Unit 24: Sorting

Learning Objectives

After this unit, students should:

be familiar with four sorting algorithms: counting sort, selection sort, bubble sort, and insertion sort
be able to implement the above algorithms, argue that they are correct, and analyzing their running time
be aware of the difference between comparison-based sorting algorithms and counting sort
be aware of the situations where insertion sort performs better than selection sort and bubble sort.
be aware of the situations where counting sort performs better than other sorting algorithms.

Sorting

Sorting is one of the most fundamental computational problems. Given a list of items, we want to rearrange the items in some order. We have seen in the previous unit that searching in a sorted list gives us tremendous improvement in efficiency.

In this unit, we assume that the items we wish to rearrange are integers, and we wish to rearrange them in increasing order. We could, however, in practice, sort any type of items.

We have seen two algorithms to sort in this module: counting sort and selection sort. We are going to see two more today.

Counting Sort

Let's revisit counting sort. We are given an array of numbers, guaranteed to fall between a given range, say 0 to $MAX$. We can scan through this input array and count how many times each number appears in the input. We use another array of size $MAX+1$ (let's call this the frequency array) to keep track of the counts. Once we are done, we loop through the frequency array and put the elements back into the output.

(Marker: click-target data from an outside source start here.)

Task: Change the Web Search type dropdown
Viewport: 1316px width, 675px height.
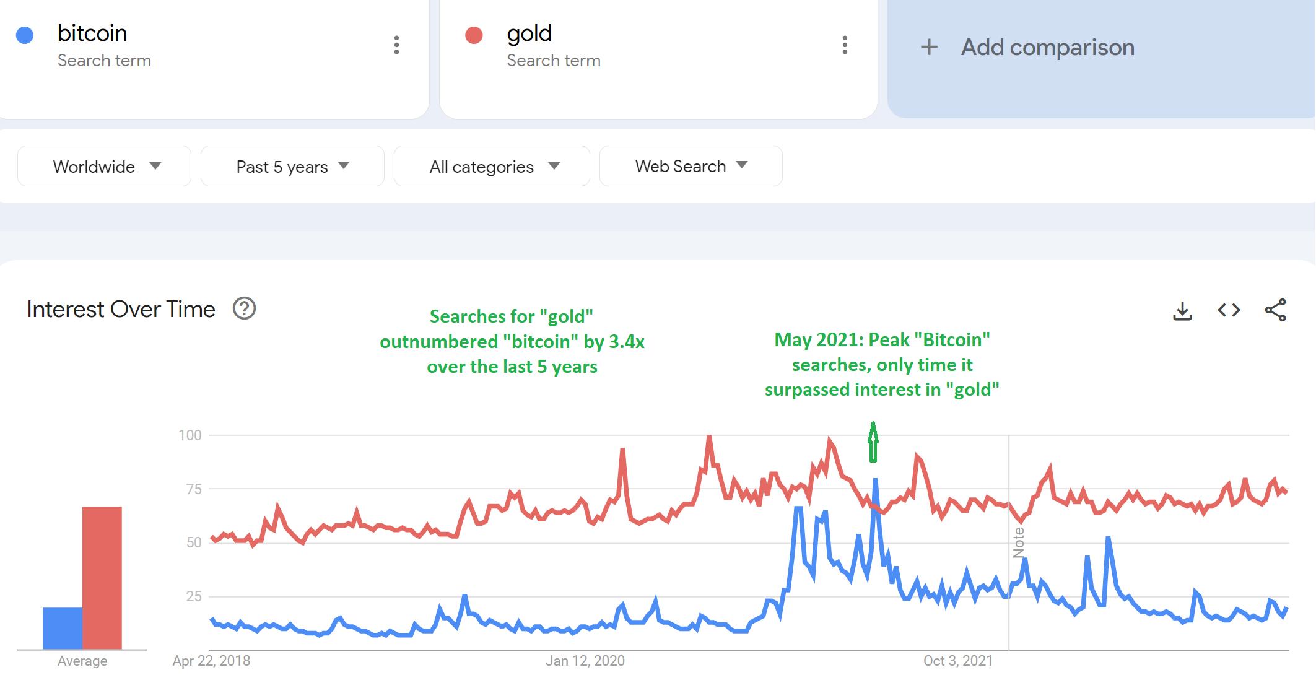Action: point(691,166)
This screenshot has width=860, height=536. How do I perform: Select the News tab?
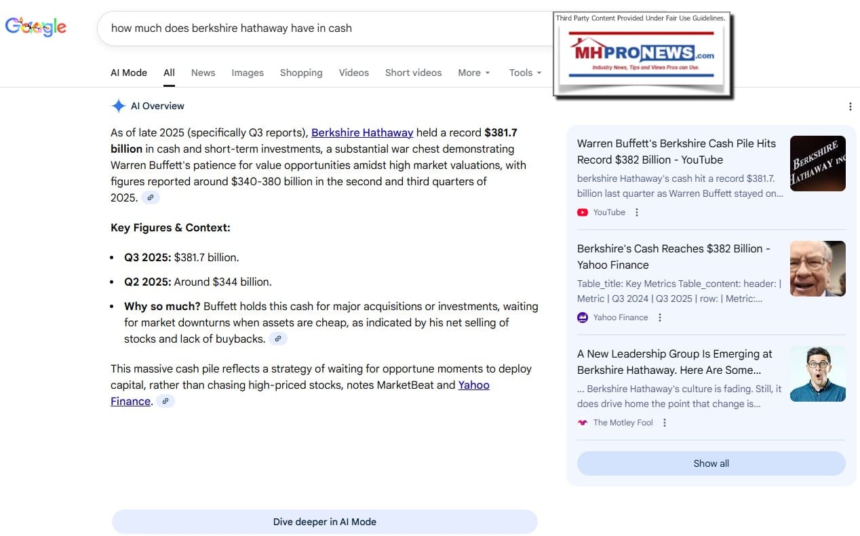(203, 73)
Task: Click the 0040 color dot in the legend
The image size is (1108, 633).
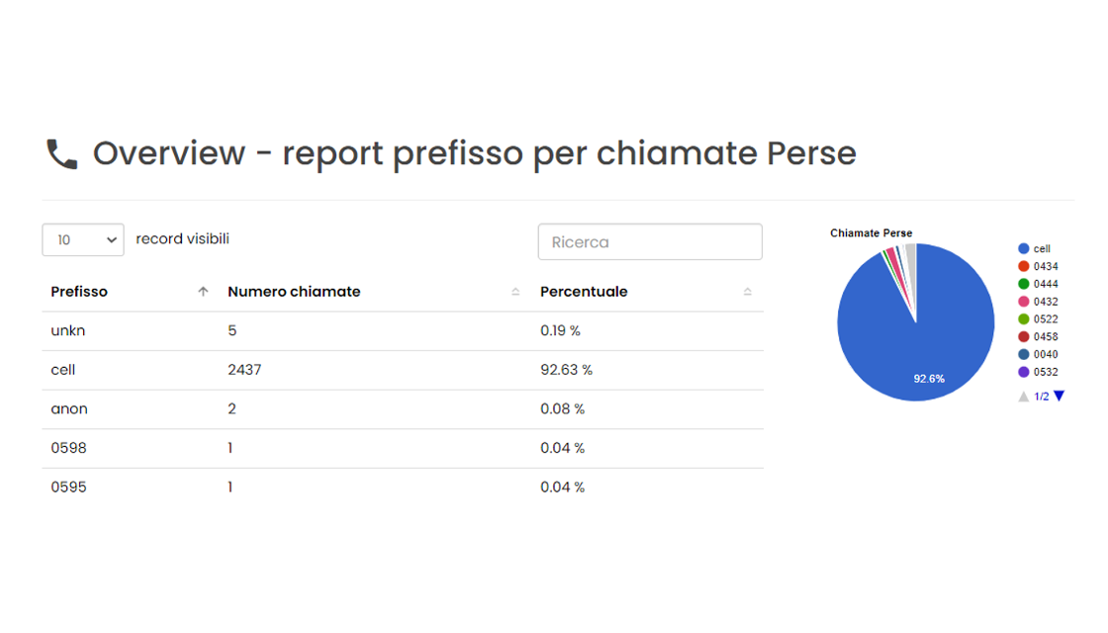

Here is the code that implements the counting sort algorithm.

/**
 * Perform counting sort on the input in[] and store the sorted
 * numbers in out[].
 *
 * @param[in] in The array containing numbers to be sorted.
 * @param[out] out The array containing the sorted numbers.
 * @param[in] len The size of the input and output array.
 *
 * @pre in[i] is between 0 and MAX for all i.
 * @post out[] is sorted
 */
void counting_sort(const long in[], long out[], long len)
{
  long freq[MAX + 1] = { 0 };

  for (long i = 0; i < len; i += 1) {
    freq[in[i]] += 1;
  }

  long outpos = 0;
  for (long i = 0; i <= MAX; i += 1) {
    for (long j = outpos; j < outpos + freq[i]; j += 1) {
      out[j] = i;
    }
    outpos += freq[i];
  }
}

Let's consider the running time of counting sort. We will break it down into three steps of counting sort.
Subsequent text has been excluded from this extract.